(SUPPLIED RECORDS)
:::
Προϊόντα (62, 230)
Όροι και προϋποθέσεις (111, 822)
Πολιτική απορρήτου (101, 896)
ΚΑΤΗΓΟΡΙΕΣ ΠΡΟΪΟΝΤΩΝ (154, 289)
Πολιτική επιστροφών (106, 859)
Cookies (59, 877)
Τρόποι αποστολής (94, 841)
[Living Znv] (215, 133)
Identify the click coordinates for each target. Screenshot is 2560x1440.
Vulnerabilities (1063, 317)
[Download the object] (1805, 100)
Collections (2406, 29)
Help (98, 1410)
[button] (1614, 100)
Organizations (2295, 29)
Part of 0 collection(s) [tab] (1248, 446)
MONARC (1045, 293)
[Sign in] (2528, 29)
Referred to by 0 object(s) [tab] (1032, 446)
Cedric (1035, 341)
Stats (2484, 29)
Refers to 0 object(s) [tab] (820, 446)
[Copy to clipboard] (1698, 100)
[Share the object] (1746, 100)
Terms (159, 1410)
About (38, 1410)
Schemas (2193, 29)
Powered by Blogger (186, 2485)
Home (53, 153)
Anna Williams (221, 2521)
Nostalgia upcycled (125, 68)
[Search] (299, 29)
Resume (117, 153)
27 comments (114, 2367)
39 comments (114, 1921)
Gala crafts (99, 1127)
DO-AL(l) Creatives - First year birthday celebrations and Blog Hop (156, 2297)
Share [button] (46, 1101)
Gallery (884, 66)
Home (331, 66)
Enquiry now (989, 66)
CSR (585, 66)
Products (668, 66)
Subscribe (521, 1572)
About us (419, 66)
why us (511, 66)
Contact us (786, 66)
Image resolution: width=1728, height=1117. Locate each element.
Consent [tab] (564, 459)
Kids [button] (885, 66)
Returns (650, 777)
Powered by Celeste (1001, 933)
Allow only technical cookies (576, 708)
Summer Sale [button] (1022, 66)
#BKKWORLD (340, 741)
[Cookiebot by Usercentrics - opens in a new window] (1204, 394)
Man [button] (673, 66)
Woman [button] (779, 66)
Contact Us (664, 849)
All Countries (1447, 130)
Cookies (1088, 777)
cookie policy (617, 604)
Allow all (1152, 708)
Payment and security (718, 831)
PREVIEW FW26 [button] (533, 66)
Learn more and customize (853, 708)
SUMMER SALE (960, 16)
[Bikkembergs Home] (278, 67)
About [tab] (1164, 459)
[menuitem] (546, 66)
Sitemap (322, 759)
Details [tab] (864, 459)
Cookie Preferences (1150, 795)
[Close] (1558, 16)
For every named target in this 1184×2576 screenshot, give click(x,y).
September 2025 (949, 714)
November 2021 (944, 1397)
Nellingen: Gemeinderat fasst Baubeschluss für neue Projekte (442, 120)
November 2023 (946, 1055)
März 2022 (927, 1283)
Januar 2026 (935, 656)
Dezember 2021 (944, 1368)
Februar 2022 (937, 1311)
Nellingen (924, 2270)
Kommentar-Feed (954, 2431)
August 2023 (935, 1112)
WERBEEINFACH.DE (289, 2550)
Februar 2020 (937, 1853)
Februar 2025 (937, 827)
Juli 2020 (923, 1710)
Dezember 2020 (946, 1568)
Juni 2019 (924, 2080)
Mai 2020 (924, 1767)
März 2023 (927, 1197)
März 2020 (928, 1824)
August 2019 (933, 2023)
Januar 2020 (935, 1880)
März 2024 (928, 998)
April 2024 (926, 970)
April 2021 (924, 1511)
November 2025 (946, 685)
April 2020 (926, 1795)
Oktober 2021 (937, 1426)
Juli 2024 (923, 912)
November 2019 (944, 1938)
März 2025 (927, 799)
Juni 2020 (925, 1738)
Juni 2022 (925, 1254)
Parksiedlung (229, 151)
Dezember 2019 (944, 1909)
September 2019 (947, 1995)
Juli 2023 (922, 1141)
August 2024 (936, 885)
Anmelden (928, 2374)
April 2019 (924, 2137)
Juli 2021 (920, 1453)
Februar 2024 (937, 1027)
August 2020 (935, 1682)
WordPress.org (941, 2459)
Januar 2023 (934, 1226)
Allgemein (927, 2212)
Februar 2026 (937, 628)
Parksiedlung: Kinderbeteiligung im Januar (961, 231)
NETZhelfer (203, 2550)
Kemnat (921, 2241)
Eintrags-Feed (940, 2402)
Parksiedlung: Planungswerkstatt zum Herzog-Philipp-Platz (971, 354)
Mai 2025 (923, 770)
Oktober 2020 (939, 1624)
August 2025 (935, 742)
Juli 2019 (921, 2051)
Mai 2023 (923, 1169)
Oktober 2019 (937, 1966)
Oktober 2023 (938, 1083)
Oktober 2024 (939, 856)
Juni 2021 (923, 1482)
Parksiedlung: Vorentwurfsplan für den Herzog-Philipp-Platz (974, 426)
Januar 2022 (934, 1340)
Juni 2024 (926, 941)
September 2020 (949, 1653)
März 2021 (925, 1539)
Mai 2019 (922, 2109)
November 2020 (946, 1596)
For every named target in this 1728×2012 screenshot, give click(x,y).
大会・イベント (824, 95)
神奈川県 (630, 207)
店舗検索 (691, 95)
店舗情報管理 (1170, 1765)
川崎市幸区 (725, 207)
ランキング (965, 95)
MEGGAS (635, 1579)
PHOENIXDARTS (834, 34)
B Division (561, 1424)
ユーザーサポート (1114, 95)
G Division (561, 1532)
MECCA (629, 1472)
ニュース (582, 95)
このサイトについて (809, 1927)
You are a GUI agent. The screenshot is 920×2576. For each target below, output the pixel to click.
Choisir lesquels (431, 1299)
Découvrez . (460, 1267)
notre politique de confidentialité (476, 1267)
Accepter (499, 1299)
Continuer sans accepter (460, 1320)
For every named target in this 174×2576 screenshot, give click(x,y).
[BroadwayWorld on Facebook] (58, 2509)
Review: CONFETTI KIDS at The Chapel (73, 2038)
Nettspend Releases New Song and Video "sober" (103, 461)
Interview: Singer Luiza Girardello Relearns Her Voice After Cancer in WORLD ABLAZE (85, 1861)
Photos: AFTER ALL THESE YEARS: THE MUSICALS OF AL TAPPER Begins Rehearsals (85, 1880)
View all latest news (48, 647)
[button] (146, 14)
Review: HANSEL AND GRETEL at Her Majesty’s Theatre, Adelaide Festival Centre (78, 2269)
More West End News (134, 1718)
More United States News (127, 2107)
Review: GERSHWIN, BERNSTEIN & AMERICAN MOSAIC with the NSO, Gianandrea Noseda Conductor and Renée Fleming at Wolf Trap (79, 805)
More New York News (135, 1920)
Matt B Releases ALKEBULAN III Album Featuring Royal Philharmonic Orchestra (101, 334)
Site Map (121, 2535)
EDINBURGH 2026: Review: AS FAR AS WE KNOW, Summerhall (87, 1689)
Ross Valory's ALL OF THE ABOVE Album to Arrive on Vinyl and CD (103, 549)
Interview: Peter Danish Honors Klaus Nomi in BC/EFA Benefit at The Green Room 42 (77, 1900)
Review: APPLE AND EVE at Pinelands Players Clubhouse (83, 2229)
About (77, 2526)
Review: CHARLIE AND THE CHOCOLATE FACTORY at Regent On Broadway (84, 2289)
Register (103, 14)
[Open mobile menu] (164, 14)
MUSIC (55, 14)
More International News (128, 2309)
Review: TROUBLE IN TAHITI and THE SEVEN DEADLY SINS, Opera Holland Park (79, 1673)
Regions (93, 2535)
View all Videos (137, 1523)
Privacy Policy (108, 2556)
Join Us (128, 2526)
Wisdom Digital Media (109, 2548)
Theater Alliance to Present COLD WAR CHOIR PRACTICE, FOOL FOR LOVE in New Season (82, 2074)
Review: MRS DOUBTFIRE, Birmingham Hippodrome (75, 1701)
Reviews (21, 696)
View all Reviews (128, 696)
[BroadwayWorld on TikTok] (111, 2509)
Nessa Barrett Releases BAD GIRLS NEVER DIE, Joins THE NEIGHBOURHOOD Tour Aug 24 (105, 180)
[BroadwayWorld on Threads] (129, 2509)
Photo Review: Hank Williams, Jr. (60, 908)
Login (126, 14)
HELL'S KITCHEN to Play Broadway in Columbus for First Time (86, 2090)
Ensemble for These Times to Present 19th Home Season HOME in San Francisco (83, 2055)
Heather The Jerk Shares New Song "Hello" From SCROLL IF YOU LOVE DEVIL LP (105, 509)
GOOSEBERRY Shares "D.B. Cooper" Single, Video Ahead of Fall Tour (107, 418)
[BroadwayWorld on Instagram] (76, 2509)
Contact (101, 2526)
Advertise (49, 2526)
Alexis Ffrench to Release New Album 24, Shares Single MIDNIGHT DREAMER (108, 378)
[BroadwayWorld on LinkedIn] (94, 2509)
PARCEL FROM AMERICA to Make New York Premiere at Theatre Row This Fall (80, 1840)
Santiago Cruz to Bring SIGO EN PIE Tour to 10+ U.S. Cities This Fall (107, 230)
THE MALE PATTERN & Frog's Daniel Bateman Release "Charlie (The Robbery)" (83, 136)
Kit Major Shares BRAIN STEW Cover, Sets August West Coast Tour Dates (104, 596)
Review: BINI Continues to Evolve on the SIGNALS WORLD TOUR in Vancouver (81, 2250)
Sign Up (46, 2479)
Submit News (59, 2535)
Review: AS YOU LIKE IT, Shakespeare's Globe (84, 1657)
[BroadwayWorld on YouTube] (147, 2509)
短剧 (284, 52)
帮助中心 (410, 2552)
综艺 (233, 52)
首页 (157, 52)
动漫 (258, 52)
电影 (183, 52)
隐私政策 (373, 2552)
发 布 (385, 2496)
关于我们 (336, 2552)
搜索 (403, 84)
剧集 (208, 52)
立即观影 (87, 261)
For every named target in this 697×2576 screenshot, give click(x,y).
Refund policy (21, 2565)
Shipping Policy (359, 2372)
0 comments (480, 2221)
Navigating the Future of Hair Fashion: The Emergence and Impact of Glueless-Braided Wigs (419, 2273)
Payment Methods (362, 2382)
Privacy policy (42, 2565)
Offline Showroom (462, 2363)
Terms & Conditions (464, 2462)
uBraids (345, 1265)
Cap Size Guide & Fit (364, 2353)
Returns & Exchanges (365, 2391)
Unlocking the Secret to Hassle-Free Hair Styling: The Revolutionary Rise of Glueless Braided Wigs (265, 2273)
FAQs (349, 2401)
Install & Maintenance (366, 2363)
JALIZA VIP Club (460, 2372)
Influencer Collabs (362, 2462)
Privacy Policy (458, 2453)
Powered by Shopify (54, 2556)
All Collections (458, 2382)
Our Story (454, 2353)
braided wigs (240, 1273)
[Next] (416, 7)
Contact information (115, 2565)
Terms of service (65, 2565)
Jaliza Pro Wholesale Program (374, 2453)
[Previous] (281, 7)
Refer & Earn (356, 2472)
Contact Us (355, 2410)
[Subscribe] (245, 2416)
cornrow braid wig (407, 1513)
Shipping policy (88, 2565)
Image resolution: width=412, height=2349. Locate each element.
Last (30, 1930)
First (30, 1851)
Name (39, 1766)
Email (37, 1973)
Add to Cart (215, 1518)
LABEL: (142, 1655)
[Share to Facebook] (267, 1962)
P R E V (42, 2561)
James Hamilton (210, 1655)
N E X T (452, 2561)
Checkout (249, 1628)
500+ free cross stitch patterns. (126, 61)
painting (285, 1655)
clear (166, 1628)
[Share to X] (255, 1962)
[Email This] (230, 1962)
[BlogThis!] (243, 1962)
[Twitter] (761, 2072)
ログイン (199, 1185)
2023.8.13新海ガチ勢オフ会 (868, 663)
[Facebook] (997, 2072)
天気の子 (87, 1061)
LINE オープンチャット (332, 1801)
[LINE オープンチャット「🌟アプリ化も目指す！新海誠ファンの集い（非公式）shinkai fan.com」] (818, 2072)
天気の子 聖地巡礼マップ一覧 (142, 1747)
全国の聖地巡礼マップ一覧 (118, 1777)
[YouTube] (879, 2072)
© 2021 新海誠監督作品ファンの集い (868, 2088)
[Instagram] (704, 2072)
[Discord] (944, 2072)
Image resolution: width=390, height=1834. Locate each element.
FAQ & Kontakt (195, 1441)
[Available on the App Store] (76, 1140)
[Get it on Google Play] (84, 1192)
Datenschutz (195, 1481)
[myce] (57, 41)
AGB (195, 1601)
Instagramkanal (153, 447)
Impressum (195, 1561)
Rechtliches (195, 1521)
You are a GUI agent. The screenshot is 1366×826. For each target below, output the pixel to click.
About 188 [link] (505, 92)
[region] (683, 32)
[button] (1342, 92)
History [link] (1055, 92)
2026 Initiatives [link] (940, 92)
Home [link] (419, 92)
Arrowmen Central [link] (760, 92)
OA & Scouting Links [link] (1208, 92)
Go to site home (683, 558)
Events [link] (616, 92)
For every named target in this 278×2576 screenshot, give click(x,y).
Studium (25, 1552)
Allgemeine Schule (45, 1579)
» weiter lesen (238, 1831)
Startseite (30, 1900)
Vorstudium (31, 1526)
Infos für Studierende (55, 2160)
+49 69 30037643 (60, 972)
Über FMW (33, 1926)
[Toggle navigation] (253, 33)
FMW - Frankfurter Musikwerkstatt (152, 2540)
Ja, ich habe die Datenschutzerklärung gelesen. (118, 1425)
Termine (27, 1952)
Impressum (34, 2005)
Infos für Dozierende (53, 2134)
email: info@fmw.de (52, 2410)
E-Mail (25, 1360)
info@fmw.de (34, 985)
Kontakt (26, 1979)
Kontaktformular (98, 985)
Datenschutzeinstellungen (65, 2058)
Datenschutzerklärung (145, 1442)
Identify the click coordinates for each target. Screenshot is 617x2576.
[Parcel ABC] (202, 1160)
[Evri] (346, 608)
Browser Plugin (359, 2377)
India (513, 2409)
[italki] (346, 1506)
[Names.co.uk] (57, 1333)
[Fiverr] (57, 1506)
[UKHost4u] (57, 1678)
:::
(WHAT YOU WILL DO) Up to and including the line with "[Download the object] (1805, 100)", write out the records above exactly, starting from their first line.

(PROBLEM SOLUTION)
Προϊόντα (62, 230)
Όροι και προϋποθέσεις (111, 822)
Πολιτική απορρήτου (101, 896)
ΚΑΤΗΓΟΡΙΕΣ ΠΡΟΪΟΝΤΩΝ (154, 289)
Πολιτική επιστροφών (106, 859)
Cookies (59, 877)
Τρόποι αποστολής (94, 841)
[Living Znv] (215, 133)
Identify the click coordinates for each target. Screenshot is 2560x1440.
Vulnerabilities (1063, 317)
[Download the object] (1805, 100)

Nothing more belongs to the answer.